Речь отдает церковной риторикой, она пестрит инверсиями. Из числа слушателей только Германн и Лизавета Ивановна могли оценить нечаянную кощунственность архиерейских слов о благих помышлениях графини и полунощном женихе… Но им было не до церковных текстов».
Последний абзац у Западова несколько невнятен. Мне представляется, что недоговоренность — дань автора советской цензуре, которая в те годы была бдительна до идиотизма. Попробуем внести ясность.
Кощунственность в пушкинском тексте бесспорно наличествует, поскольку «Полунощным Женихом» в богослужебных текстах называется Господь Иисус Христос — такое наименование Он получил из-за Своей притчи о «десяти девах» (Евангелие от Матфея, гл. 25). И в другом Западов прав: в словах литературного персонажа — молодого архиерея — «упоминание всуе» происходит нечаянно, он не ведает о том, как умерла графиня. А вот сам автор «Пиковой дамы» не может быть оправдан незнанием: Пушкин тут как бы подмигивает читателю, напоминает о подлинных обстоятельствах смерти старухи: в полночь к ней явился отнюдь не благостный Господь и не Его Ангел, а алчный Германн с пистолетом в руке.

### Исходные данные
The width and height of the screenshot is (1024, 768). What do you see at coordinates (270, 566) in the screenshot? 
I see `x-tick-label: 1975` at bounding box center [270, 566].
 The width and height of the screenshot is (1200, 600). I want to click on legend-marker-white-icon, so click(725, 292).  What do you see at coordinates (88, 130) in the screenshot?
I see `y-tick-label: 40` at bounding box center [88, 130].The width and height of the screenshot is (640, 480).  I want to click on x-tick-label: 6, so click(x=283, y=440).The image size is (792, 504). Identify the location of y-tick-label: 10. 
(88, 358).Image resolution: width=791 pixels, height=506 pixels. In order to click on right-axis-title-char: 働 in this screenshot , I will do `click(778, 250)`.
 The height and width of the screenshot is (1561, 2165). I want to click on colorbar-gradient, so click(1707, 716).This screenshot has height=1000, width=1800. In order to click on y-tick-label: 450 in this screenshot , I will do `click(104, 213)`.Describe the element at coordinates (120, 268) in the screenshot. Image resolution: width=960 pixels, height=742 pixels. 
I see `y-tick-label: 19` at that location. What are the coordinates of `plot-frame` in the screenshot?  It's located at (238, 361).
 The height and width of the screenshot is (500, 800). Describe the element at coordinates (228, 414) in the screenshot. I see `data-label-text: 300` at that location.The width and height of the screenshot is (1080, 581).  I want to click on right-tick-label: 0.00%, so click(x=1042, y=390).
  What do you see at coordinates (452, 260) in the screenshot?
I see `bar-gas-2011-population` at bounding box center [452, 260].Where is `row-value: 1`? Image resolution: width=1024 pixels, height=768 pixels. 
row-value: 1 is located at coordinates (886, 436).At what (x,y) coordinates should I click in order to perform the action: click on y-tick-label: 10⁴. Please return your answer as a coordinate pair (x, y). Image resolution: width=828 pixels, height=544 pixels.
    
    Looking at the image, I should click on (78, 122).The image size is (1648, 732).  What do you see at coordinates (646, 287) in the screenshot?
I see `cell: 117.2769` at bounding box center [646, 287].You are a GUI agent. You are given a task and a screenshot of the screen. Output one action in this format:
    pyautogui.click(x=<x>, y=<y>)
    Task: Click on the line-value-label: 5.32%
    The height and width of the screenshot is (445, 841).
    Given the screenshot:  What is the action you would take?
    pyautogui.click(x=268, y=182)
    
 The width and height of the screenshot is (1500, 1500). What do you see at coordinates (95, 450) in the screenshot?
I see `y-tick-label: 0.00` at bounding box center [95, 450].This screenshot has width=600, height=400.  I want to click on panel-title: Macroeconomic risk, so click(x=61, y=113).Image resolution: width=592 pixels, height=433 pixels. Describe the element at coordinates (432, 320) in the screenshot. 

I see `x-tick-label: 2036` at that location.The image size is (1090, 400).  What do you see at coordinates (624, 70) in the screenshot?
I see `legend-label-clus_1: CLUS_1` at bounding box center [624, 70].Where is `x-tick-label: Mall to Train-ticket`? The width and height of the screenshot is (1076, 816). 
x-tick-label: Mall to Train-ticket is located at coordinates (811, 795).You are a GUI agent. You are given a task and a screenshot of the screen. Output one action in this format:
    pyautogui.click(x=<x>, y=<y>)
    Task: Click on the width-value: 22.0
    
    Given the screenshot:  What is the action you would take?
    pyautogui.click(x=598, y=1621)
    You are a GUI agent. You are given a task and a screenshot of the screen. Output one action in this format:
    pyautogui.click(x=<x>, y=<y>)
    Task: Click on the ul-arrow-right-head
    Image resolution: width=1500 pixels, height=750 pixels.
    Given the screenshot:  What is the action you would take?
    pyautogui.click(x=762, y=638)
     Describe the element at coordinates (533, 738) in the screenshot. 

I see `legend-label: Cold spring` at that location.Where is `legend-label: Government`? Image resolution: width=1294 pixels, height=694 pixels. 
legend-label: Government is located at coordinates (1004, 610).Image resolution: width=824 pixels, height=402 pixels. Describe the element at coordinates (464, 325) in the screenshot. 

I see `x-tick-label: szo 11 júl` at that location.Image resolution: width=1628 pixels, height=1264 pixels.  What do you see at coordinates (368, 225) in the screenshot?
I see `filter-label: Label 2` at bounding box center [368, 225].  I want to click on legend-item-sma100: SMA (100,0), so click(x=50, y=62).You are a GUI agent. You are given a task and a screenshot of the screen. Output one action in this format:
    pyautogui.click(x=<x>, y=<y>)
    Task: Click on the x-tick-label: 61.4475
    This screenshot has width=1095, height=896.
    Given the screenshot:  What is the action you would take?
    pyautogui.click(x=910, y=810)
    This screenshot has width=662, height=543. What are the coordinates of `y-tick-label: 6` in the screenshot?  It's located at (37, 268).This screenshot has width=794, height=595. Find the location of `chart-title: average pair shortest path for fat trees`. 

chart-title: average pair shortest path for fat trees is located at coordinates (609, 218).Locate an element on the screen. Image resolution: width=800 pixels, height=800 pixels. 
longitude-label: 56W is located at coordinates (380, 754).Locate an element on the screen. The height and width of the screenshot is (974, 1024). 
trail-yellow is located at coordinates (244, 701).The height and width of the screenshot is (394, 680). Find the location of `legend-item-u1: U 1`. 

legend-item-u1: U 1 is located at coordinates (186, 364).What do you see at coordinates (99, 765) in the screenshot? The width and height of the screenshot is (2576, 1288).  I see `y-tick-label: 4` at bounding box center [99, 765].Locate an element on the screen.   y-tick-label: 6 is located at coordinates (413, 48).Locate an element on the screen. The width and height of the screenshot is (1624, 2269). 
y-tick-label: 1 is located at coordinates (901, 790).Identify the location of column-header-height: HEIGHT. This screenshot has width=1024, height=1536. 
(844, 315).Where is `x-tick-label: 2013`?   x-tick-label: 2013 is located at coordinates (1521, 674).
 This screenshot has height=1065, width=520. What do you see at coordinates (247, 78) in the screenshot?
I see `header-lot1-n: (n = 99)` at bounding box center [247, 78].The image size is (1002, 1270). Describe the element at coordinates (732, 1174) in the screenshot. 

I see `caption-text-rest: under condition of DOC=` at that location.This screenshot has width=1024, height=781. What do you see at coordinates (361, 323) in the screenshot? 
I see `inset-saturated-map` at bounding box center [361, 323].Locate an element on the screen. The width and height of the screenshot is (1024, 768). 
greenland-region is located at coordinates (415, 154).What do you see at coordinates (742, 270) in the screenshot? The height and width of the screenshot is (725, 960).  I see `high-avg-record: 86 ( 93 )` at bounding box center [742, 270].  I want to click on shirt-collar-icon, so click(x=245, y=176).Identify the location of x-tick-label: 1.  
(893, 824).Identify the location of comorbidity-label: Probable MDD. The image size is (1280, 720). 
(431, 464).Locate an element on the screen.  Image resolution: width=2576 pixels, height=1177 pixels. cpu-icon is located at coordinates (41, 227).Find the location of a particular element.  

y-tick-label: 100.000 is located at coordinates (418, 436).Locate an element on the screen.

### Что нужно сделать
1. Перепишите дословно часть отрывка от слов «Последний абзац у» до слов «пистолетом в руке.».
2. Ответьте на вопросы по отрывку.
(a) Кто из слушателей, согласно отрывку, мог оценить кощунственность слов архиерея?
(b) В какой главе Евангелия от Матфея находится притча о десяти девах?
(c) Что держал в руке Германн, явившийся к графине в полночь?
Записи для выполнения заданий не понадобятся.

### Ответы
1.
Последний абзац у Западова несколько невнятен. Мне представляется, что недоговоренность — дань автора советской цензуре, которая в те годы была бдительна до идиотизма. Попробуем внести ясность.
Кощунственность в пушкинском тексте бесспорно наличествует, поскольку «Полунощным Женихом» в богослужебных текстах называется Господь Иисус Христос — такое наименование Он получил из-за Своей притчи о «десяти девах» (Евангелие от Матфея, гл. 25). И в другом Западов прав: в словах литературного персонажа — молодого архиерея — «упоминание всуе» происходит нечаянно, он не ведает о том, как умерла графиня. А вот сам автор «Пиковой дамы» не может быть оправдан незнанием: Пушкин тут как бы подмигивает читателю, напоминает о подлинных обстоятельствах смерти старухи: в полночь к ней явился отнюдь не благостный Господь и не Его Ангел, а алчный Германн с пистолетом в руке.

2.
(a) Германн и Лизавета Ивановна.
(b) В 25-й главе.
(c) Пистолет.